Output the lines below as a two-column CSV with the headers instruction and coordinates, one row per line, putting each line's text and its answer in separate quoted fields with line breaks replaced by spaces. Omit the pictures.

(Screen-element location lines)
— begin —

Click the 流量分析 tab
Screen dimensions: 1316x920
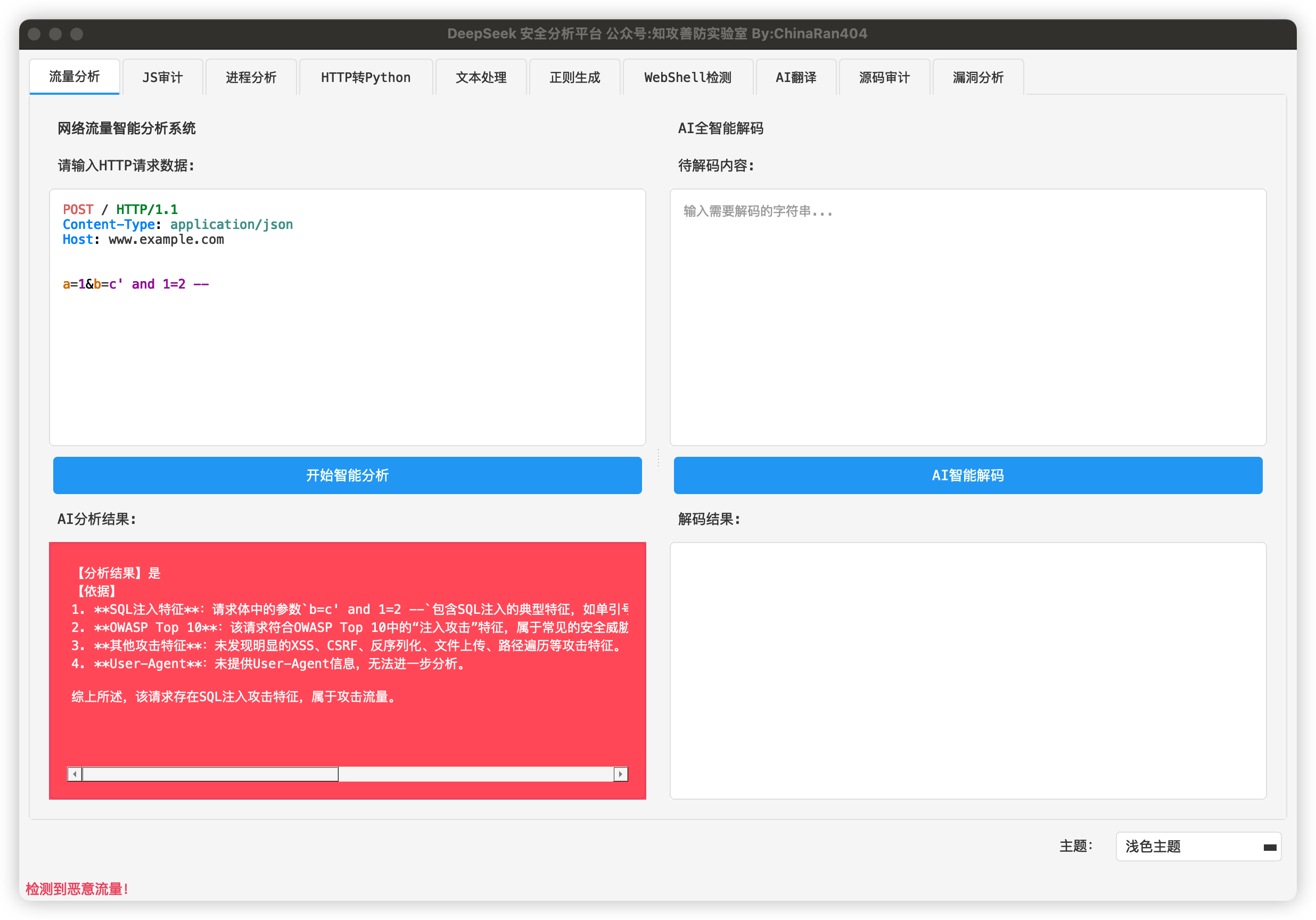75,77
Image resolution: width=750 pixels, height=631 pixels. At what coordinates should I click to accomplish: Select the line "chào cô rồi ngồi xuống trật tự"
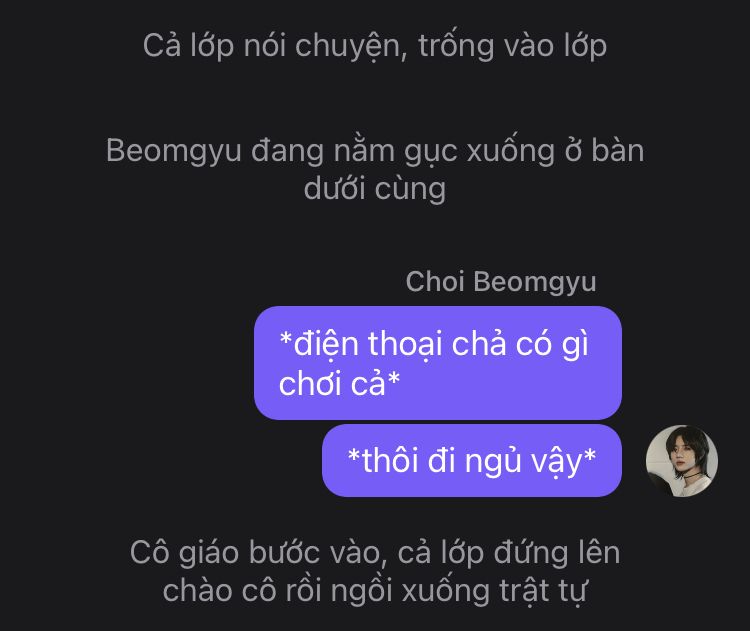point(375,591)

— end —

### Task output
instruction,coordinates
"Click the 流量分析 tab Screen dimensions: 1316x920","75,77"
"Image resolution: width=750 pixels, height=631 pixels. At what coordinates should I click to accomplish: Select the line ""chào cô rồi ngồi xuống trật tự""","point(375,591)"